Reste à savoir si les rendements sont au rendez-vous. «Aujourd’hui, certaines des opportunités de rendement les plus attrayantes sont liées à l’adoption d’un modèle économique plus durable, qui met la transition climatique et la nature au cœur de toutes les activités. Nous pensons que les entreprises du fonds vont dégager une forte croissance et seront les gagnantes de demain», considère Hubert Keller, associé-gérant du groupe Lombard Odier. Le fonds vise des rendements excédentaires par rapport à l’indice de base de 2,5 à 3% par an.

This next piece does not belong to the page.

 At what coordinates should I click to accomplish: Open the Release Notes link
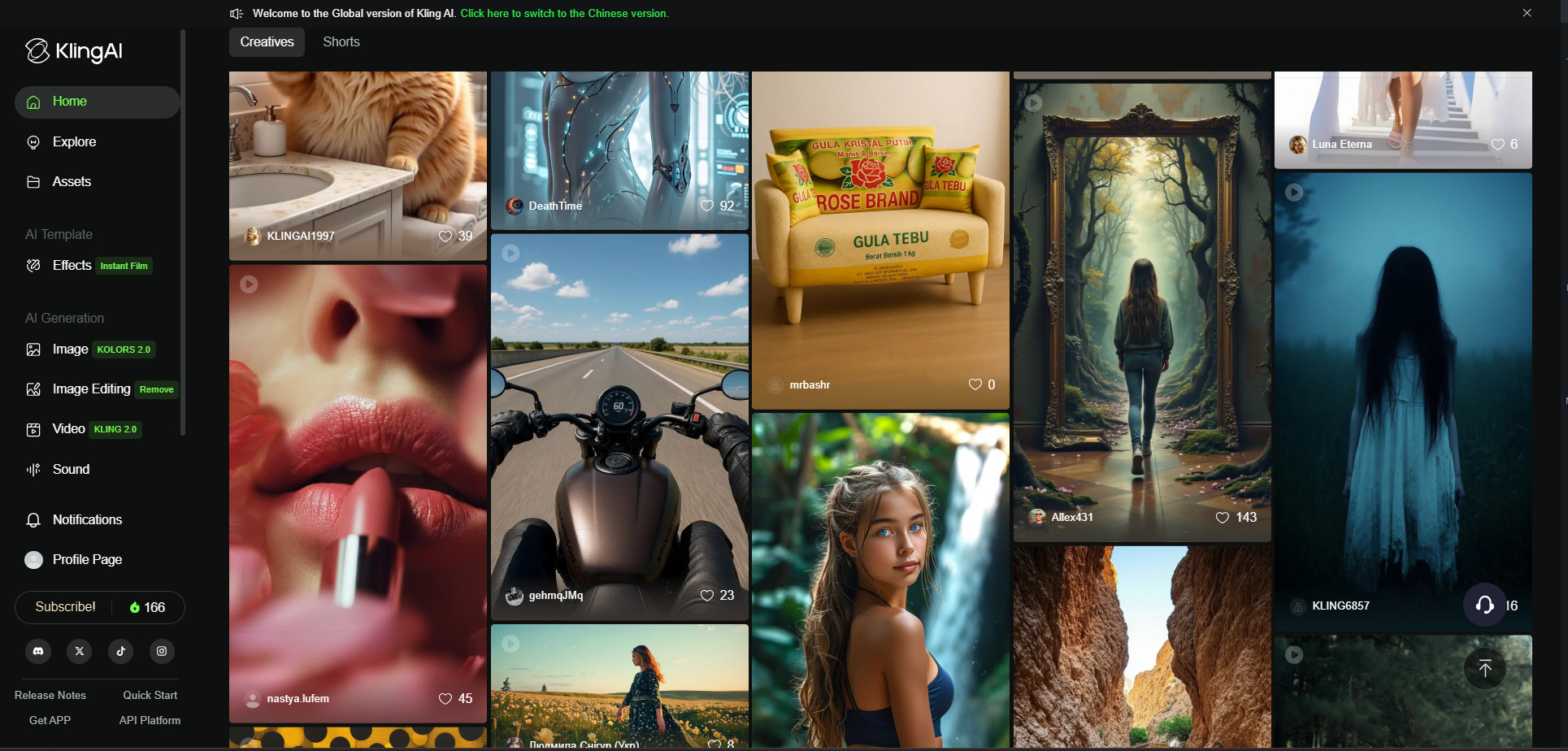pos(50,695)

L’économie circulaire semble avoir le vent en poupe en Suisse. Autre exemple: le précurseur European Circular Bioeconomy Fund (ECBF). Vivek Dogra, un Venture Partner chez ECBF, est basé en Suisse et vise à travailler en étroite collaboration avec les investisseurs suisses. Ce fonds, explique-t-il, bénéficie notamment du soutien de la Banque européenne d’investissement avec un apport de 175 millions d’euros. L’ECBF vise maintenant un capital total de 250 millions d’euros pour accompagner des sociétés.
Les deux premiers investissements sont d’ailleurs connus, il s’agit du néerlandais PeelPioneers et de l’allemand Prolupin. PeelPioneers est le premier collecteur durable de pelures d’orange. La société transforme les écorces en ingrédients pour l’industrie alimentaire, au lieu de les incinérer. L’entreprise a ouvert la première usine de pelures d’orange au monde en 2018 à Son, aux Pays-Bas. Elle prévoit de s’étendre en Europe avec cinq nouvelles usines dans les années à venir. Quant à Prolupin, elle remet au goût du jour le lupin, une plante riche en protéines utilisée pendant des siècles pour nourrir les gens et le bétail et, en tant que culture, pour enrichir les sols. La société extrait des ingrédients à partir de graines de lupin qui sont destinés à la boulangerie et à la gastronomie, pour les saucisses ou les pâtes.